## Written problem
Reproduce the records below verbatim, every line from the first to the last, with no changes.

* START *

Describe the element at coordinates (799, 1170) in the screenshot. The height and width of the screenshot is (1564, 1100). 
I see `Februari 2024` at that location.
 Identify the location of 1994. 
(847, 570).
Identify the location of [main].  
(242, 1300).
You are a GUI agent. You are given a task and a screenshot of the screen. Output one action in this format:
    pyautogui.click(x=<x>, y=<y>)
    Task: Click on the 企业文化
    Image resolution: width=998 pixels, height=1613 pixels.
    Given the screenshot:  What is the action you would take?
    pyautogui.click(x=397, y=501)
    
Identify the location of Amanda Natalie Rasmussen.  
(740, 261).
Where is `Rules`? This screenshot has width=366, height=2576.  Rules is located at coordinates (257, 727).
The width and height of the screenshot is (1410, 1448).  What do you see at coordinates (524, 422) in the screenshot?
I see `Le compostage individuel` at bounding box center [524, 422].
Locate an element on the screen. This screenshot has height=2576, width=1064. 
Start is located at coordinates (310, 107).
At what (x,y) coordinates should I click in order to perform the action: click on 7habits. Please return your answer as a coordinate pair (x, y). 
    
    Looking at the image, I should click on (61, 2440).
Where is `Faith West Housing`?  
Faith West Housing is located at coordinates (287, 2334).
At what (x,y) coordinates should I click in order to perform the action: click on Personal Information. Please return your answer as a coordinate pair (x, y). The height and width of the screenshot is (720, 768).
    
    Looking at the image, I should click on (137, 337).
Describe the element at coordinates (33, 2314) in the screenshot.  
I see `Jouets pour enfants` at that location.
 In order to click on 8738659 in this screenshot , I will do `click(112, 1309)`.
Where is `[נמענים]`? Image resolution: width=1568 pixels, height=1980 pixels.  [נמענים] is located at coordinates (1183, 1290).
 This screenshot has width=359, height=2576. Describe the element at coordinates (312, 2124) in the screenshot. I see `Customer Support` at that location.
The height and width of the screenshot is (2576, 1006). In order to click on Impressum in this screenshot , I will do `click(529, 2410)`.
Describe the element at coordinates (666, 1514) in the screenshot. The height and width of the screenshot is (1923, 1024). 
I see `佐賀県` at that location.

* END *

## Written solution
Describe the element at coordinates (799, 1170) in the screenshot. The height and width of the screenshot is (1564, 1100). 
I see `Februari 2024` at that location.
 Identify the location of 1994. 
(847, 570).
Identify the location of [main].  
(242, 1300).
You are a GUI agent. You are given a task and a screenshot of the screen. Output one action in this format:
    pyautogui.click(x=<x>, y=<y>)
    Task: Click on the 企业文化
    Image resolution: width=998 pixels, height=1613 pixels.
    Given the screenshot:  What is the action you would take?
    pyautogui.click(x=397, y=501)
    
Identify the location of Amanda Natalie Rasmussen.  
(740, 261).
Where is `Rules`? This screenshot has width=366, height=2576.  Rules is located at coordinates (257, 727).
The width and height of the screenshot is (1410, 1448).  What do you see at coordinates (524, 422) in the screenshot?
I see `Le compostage individuel` at bounding box center [524, 422].
Locate an element on the screen. This screenshot has height=2576, width=1064. 
Start is located at coordinates (310, 107).
At what (x,y) coordinates should I click in order to perform the action: click on 7habits. Please return your answer as a coordinate pair (x, y). 
    
    Looking at the image, I should click on (61, 2440).
Where is `Faith West Housing`?  
Faith West Housing is located at coordinates (287, 2334).
At what (x,y) coordinates should I click in order to perform the action: click on Personal Information. Please return your answer as a coordinate pair (x, y). The height and width of the screenshot is (720, 768).
    
    Looking at the image, I should click on (137, 337).
Describe the element at coordinates (33, 2314) in the screenshot.  
I see `Jouets pour enfants` at that location.
 In order to click on 8738659 in this screenshot , I will do `click(112, 1309)`.
Where is `[נמענים]`? Image resolution: width=1568 pixels, height=1980 pixels.  [נמענים] is located at coordinates (1183, 1290).
 This screenshot has width=359, height=2576. Describe the element at coordinates (312, 2124) in the screenshot. I see `Customer Support` at that location.
The height and width of the screenshot is (2576, 1006). In order to click on Impressum in this screenshot , I will do `click(529, 2410)`.
Describe the element at coordinates (666, 1514) in the screenshot. The height and width of the screenshot is (1923, 1024). 
I see `佐賀県` at that location.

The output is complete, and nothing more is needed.